Cutting it short, these sessions do finally prove that, with proper planning and effort, Badfinger could have easily landed themselves a fine, respectable live album that could hold its own next to all the biggies of the era. Could, but did not. In order to truly qualify, these BBC sessions should have (a) belonged to a single, coherent show (because, what, two versions of ʽSuitcaseʼ? Ple­ase!); (b) cut down on the jamming (the six fast minutes of ʽOnly You Know And I Knowʼ are perfectly enough, completely lay out all the instrumental techniques of all the band members and do not require to be further supported by the nine slower minutes of ʽFeelin' Alrightʼ); (c) included a few of the hits — not ʽDay After Dayʼ, perhaps, which never worked well live, but why not ʽNo Mat­ter Whatʼ?; (d) been recorded, or preserved, in better quality. Satisfy all these conditions, and you get yourself a platter worthy of a... well, of a T. Rex or a David Bowie live album, at the very least (we won't be pushing things too far here).

So it's a damn appropriate way to finish up the section — show just one more thing that Badfin­ger could have been, yet never became. In the end, their legacy for the wide crowds consists of Mariah Carey's version of ʽWithout Youʼ (and she actually learnt the song from Harry Nilsson and pro­bably does not know the real authors herself up to this day), and their legacy for the nar­row crowds mainly consists of three old power pop hits (ʽNo Matter Whatʼ / ʽBaby Blueʼ / ʽDay After Dayʼ) plus, maybe, ʽCome And Get Itʼ (a Top Of The Pops version of which is, by the way, included on this BBC disc as a small bonus to fill up empty CD space). Is this explainable? Yes. Understandable? By all means. Justified? No way. If you haven't already done it, go buy a Bad­finger CD. Do good by Petera Ham, who did not even get to see her dad.

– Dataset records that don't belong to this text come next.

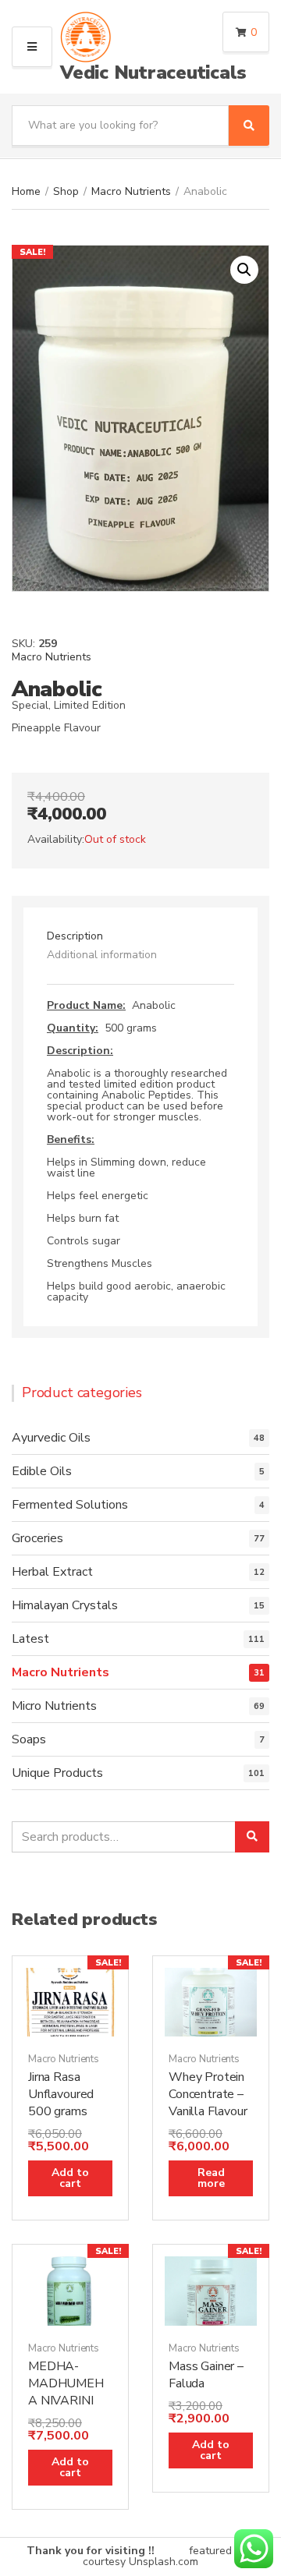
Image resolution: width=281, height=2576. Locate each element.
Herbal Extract (52, 1571)
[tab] (140, 936)
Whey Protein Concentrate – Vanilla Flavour (208, 2094)
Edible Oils (42, 1471)
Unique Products (57, 1773)
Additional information (102, 955)
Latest (30, 1638)
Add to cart (70, 2178)
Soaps (29, 1739)
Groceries (37, 1538)
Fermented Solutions (70, 1504)
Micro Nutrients (54, 1705)
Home (26, 191)
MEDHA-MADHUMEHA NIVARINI (66, 2383)
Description (75, 936)
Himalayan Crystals (65, 1605)
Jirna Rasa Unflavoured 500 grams (61, 2094)
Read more (211, 2178)
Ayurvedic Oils (51, 1437)
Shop (66, 191)
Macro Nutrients (131, 191)
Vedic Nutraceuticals (153, 72)
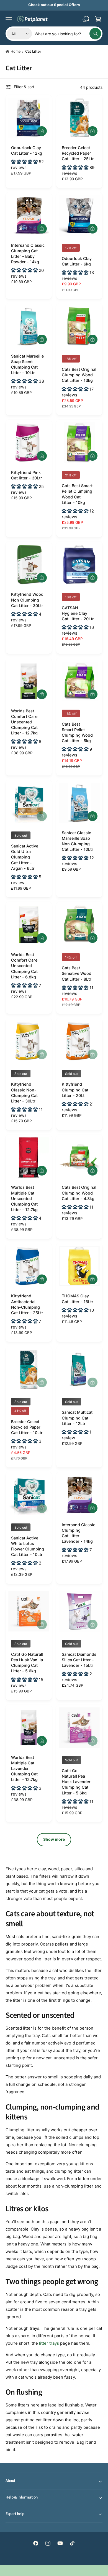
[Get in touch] (86, 19)
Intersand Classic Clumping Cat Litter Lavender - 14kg (78, 1533)
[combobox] (67, 33)
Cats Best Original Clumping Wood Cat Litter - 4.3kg (79, 1193)
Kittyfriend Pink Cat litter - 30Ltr (26, 475)
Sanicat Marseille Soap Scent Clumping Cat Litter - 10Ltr (27, 364)
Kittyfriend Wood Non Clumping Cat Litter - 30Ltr (27, 600)
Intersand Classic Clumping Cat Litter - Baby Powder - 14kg (28, 253)
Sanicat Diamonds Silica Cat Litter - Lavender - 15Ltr (79, 1660)
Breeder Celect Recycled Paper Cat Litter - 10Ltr (27, 1427)
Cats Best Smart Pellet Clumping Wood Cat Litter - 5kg (77, 732)
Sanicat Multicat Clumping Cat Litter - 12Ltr (77, 1418)
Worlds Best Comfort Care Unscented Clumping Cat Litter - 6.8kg (24, 965)
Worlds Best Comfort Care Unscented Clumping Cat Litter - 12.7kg (24, 722)
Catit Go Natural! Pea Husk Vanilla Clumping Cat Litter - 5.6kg (27, 1662)
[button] (9, 19)
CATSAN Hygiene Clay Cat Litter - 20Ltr (78, 613)
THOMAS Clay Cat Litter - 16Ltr (77, 1299)
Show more (54, 1839)
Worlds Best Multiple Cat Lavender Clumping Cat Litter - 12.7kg (24, 1768)
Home (16, 51)
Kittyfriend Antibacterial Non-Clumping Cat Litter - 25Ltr (27, 1304)
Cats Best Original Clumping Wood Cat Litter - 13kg (79, 375)
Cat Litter (33, 51)
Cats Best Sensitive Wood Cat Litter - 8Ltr (76, 973)
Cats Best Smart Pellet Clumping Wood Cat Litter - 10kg (77, 494)
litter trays (49, 2343)
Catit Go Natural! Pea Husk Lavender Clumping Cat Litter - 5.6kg (76, 1781)
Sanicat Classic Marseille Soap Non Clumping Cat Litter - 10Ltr (77, 841)
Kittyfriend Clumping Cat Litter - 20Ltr (75, 1090)
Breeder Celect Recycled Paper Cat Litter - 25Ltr (78, 153)
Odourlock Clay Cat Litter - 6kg (77, 261)
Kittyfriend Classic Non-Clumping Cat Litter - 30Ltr (24, 1092)
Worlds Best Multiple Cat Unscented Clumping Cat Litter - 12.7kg (24, 1198)
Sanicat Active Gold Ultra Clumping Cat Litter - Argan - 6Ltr (24, 857)
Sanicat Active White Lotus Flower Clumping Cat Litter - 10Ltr (27, 1546)
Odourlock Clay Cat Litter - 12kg (26, 150)
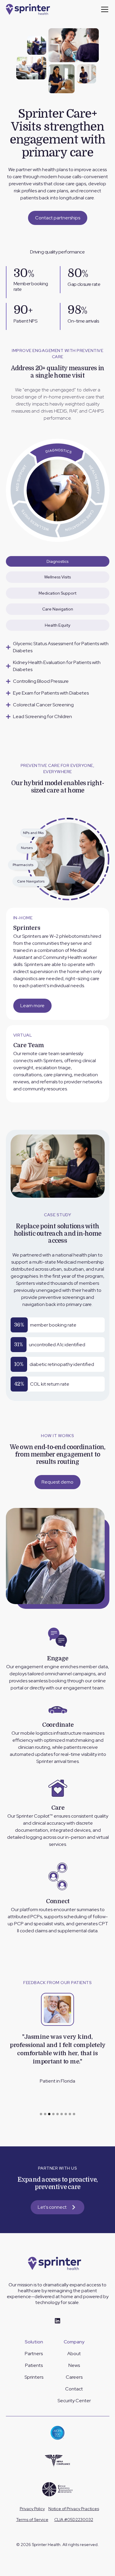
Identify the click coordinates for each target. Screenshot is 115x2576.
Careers (74, 2377)
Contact (74, 2389)
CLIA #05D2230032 (73, 2519)
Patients (34, 2365)
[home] (30, 9)
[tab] (57, 561)
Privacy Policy (32, 2508)
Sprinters (33, 2377)
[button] (103, 9)
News (74, 2365)
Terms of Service (32, 2519)
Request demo (57, 1482)
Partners (34, 2353)
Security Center (74, 2401)
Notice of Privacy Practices (73, 2508)
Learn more (32, 1005)
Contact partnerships (57, 218)
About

Check "BBC In Concert 1972-1973" (CD) on Amazon


  1. "as distinguished from ..."
    You do realize that your usage of the terms hardrock and heavy metal is quite anachronistic, do you? Being from 1963 I can witness that until the late 70's the two were synonymous. That makes quite some sense - as only four bands (five if you count Grand Funk Railroad; that band wasn't big in western Europe) had hit the market in a big way there was no need to separate the two. So nobody did.
    Distinguishing hardrock from heavy metal only became meaningful because of Judas Priest and Iron Maiden.

    As I wrote before I quite like the vocal part (the first two minutes) of Suitcase, with its fine introductory riff and its mean slide guitar.
    Better Days perfectly makes clear why this band never had a serious chance. Now matter how hard they tried, they remained a bunch of pussies compared to their competitors.
    That oabviously should nobody prevent from enjoying their output nowadays.

  2. Could Badfinger have wised up and gone the glitter pop route? After all, they were on the same level instrumentally as Sweet and Slade. Perhaps cobbling together some football chants and putting on some Alvin Stardust clothes might have turned things around for them. It's not as though they'd be selling out or dumbing down - after all, this is Badfinger we're talking about, not the Who.